Si dovrebbe creare un canale privilegiato, sicuro, umanitario, che porti questa gente al salvo. Ma bisogna anche affrontare il problema alla radice. E una delle radici è il libero commercio senza regole. Le multinazionali, che subappaltano la produzione laddove sussistono minori regole ambientali e minori tutele sindacali, sicuramente riusciranno a strappare prezzi più bassi, a scapito dell’ambiente, dei lavoratori e della leale concorrenza. Senza calcolare la quantità di CO2 prodotta e di energia sprecata dall’intenso traffico aereo e navale delle merci. Il concetto food miles indica l’impressionante distanza percorsa dal cibo che mangiamo prima arrivare nelle nostre tavole. La globalizzazione dello sfruttamento e dell’inquinamento è quello che a cui l’Ue andrebbe incontro firmando due accordi commerciali di vasta portata:
1. con gli Stati Uniti (Ttip = Trattato transatlantico sul commercio e gli investimenti)
2. con il Canada (Ceta = accordo economico e commerciale globale)
La linea ufficiale è che questi accordi creeranno posti di lavoro e aumenteranno la crescita economica, mentre i veri beneficiari saranno le multinazionali e non i cittadini. Se gli accordi venissero firmati, le aziende canadesi e statunitensi avrebbero il diritto di citare in giudizio per danni i governi dei singoli paesi o dell’intera unione europea, se credessero di aver subito delle perdite economiche (per esempio con l’introduzione di nuove leggi per la tutela dell’ambiente o dei diritti dei consumatori); sarà molto più difficile migliorare o mantenere i nostri standard per i prodotti alimentari, i diritti dei lavoratori, la tutela dell’ambiente e i diritti dei consumatori; l’Ue e i suoi Stati membri si troverebbero sotto pressione, al fine di consentire tecnologie a rischio come per esempio: il fracking (frantumazione idraulica del sottosuolo per estrarre gas da argille o petrolio) e la modificazione genetica (ogm).

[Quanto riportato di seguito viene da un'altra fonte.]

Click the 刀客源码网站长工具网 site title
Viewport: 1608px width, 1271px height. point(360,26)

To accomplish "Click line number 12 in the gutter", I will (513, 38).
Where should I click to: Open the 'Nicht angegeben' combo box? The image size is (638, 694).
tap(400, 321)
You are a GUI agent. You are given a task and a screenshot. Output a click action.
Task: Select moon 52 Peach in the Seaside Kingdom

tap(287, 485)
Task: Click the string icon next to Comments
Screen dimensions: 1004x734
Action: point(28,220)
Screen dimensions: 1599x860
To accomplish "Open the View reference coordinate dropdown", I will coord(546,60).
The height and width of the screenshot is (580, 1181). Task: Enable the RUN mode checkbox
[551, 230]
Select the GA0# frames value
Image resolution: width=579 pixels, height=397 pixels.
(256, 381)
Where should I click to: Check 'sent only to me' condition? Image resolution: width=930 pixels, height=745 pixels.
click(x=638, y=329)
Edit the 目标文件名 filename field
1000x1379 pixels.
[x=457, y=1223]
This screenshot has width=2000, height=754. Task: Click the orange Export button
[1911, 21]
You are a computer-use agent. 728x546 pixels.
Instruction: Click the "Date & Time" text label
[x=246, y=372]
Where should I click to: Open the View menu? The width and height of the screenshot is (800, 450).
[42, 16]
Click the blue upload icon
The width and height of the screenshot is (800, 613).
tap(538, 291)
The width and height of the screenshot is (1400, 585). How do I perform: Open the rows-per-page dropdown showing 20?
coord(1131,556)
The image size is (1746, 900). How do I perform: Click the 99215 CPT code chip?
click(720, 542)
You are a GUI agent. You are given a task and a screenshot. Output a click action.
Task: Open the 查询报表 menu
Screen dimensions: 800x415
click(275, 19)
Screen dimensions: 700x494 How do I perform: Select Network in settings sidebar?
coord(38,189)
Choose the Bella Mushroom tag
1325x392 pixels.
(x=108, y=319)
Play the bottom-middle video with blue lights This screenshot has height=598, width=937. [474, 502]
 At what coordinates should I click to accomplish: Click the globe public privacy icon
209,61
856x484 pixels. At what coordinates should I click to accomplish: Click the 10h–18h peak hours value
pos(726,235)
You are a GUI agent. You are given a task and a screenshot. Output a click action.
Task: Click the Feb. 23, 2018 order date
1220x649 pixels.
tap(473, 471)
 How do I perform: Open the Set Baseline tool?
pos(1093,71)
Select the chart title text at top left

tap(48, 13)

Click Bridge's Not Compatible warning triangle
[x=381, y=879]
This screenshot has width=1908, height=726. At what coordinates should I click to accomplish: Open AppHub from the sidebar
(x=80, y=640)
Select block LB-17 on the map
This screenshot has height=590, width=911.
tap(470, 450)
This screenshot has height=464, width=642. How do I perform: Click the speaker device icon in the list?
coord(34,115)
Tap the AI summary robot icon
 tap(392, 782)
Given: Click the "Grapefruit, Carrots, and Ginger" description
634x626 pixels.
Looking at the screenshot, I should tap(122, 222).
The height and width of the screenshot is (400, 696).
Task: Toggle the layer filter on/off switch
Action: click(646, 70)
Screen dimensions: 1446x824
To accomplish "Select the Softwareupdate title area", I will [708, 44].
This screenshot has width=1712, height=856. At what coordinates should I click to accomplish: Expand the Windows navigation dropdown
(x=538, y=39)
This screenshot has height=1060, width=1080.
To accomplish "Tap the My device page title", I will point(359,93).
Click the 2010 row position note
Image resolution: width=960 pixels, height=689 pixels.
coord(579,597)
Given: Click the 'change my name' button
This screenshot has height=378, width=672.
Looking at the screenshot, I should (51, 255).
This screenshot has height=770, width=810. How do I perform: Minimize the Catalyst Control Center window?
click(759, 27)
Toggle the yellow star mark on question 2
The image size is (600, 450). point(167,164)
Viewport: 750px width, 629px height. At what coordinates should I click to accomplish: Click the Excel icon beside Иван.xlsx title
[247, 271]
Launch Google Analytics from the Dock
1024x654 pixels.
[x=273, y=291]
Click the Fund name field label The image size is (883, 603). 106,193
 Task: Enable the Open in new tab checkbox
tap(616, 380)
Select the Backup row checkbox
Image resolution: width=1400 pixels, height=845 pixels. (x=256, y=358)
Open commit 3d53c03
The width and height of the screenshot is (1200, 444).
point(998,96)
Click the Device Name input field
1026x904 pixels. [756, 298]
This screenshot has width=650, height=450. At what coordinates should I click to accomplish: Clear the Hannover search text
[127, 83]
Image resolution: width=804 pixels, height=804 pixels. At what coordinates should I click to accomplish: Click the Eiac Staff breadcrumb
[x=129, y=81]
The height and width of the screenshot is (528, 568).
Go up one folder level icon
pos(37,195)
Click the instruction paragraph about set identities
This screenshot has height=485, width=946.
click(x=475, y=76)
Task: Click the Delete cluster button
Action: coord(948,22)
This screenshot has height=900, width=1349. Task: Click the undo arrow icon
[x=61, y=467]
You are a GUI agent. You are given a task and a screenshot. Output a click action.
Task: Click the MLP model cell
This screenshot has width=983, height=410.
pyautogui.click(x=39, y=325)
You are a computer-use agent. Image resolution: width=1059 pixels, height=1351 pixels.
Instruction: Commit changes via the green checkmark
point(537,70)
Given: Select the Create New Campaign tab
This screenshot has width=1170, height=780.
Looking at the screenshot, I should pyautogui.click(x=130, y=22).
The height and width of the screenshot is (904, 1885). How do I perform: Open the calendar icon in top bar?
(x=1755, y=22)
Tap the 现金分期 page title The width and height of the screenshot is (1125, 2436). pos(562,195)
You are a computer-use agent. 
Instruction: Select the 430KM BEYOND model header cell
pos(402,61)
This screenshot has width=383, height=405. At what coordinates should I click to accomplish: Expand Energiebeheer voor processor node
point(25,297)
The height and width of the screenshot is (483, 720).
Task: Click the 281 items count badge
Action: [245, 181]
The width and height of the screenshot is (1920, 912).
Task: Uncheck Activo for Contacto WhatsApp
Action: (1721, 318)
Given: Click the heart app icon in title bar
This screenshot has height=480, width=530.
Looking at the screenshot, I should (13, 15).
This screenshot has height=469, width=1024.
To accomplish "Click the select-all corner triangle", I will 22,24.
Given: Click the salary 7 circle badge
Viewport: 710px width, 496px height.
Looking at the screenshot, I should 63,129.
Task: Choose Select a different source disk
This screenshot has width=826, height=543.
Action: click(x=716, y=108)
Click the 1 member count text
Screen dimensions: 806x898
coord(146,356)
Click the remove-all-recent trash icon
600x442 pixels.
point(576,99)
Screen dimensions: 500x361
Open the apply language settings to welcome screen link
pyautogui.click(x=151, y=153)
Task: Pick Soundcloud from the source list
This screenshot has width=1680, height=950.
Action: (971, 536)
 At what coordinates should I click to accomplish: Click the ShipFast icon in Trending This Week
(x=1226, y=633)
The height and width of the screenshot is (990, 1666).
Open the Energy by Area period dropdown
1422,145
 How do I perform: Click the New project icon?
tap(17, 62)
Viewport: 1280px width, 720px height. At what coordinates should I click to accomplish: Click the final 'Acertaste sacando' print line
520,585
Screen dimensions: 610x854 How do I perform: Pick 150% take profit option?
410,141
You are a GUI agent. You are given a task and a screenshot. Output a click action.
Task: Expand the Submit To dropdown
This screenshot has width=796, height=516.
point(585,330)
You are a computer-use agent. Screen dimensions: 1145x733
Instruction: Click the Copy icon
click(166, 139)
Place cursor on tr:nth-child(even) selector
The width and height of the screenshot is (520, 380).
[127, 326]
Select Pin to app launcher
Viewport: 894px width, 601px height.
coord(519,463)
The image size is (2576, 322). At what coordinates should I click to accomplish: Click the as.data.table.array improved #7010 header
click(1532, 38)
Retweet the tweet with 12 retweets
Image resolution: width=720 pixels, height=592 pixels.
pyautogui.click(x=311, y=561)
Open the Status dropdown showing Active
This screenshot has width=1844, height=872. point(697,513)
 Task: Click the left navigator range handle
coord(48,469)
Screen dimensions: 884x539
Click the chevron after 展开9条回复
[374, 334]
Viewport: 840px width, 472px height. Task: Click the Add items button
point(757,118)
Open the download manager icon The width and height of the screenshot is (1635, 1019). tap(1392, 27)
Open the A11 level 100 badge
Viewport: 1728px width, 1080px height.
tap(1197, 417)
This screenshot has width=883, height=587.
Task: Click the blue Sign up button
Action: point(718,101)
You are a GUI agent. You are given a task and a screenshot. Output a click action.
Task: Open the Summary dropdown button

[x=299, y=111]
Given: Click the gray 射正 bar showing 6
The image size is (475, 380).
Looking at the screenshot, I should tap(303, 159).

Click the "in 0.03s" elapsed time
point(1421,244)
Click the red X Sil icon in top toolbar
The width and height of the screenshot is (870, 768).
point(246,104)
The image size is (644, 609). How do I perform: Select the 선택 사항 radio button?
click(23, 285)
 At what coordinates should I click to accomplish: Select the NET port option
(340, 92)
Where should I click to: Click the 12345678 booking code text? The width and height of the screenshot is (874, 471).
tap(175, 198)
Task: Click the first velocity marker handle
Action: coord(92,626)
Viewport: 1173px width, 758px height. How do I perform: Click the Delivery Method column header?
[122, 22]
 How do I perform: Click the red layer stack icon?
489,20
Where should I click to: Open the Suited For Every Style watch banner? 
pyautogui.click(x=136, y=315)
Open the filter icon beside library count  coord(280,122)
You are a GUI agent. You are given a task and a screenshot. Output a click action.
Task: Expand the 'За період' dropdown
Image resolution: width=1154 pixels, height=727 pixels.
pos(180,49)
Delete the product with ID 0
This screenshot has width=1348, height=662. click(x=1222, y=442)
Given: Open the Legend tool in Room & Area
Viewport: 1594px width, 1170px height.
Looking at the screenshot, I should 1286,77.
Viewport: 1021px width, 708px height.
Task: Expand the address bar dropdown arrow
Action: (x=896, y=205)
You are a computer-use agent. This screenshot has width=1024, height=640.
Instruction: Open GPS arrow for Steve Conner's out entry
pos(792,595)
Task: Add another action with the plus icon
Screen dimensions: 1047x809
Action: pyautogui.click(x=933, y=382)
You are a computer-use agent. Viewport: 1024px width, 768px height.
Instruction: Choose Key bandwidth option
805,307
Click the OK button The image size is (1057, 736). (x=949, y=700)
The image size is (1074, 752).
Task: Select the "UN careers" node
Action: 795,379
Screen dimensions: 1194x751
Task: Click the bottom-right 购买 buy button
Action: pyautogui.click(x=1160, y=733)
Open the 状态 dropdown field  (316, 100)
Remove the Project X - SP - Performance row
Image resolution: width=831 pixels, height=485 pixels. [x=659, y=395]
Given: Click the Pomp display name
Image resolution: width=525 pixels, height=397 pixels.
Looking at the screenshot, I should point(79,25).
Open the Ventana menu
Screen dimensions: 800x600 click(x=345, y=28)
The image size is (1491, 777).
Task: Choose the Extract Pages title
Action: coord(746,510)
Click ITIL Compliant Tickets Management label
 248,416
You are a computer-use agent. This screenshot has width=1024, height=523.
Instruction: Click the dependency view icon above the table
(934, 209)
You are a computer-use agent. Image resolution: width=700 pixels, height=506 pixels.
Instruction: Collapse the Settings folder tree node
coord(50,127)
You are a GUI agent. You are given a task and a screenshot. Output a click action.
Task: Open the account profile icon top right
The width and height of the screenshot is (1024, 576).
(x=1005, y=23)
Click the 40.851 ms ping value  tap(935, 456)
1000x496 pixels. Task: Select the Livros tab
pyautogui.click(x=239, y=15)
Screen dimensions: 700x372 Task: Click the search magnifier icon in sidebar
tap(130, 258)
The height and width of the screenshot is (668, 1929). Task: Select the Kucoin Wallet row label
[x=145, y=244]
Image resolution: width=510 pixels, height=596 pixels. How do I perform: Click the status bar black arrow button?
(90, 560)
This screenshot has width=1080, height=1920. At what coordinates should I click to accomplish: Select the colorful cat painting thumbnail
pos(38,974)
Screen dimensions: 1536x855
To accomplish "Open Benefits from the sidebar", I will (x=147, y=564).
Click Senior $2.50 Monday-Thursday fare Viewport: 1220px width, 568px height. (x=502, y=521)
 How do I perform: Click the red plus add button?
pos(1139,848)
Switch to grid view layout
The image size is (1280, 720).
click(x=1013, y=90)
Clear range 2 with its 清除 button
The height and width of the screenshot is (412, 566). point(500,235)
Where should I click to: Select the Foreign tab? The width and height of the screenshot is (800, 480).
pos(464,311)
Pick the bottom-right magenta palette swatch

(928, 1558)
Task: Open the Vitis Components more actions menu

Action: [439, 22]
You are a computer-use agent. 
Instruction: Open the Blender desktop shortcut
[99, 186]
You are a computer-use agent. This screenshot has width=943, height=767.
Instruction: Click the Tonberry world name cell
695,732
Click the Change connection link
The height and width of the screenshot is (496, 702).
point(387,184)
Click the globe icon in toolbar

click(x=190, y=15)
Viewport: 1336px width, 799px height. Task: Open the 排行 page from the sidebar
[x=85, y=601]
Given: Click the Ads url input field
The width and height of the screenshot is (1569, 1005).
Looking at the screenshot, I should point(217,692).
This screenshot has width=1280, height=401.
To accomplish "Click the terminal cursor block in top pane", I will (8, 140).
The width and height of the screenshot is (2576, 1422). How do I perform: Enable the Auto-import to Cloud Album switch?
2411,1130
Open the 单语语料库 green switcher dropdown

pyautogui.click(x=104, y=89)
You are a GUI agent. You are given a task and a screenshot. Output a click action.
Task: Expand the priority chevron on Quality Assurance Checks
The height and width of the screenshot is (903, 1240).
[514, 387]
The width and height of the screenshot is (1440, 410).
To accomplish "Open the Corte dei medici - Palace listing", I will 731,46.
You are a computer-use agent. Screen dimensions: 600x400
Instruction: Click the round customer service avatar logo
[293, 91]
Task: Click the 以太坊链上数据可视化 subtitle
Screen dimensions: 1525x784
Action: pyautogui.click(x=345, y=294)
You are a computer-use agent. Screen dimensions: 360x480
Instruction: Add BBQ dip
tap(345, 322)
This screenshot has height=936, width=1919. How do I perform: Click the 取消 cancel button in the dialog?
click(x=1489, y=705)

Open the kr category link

Ricordiamoci che, già ora, tanto di quello che acquistiamo è fatto nei paesi poveri, alimentando sfruttamento, povertà, guerre e inquinamento. Dai vestiti alle scarpe, dal cibo ai giocattoli, dall’anello d’oro che abbiamo al dito, allo smartphone che abbiamo in tasca, dal caffè al diamante. A meno che tutti questi prodotti non siano certificati fair trade, o provengano da centrali di importazione del commercio equo e solidale, possiamo stare certi che sono stati prodotti con scarso o nullo rispetto delle regole sociali e ambientali. Allora impegniamoci ad accogliere i profughi, a combattere contro le politiche che li respingono. Impegniamoci a lottare contro il Ttip e a respingere questo trattato antidemocratico. Ma soprattutto, nella vita di tutti i giorni, impegniamoci a vivere con coerenza, a comprare con coscienza, a non renderci complici dell’inquinamento e dello sfruttamento di milioni di persone.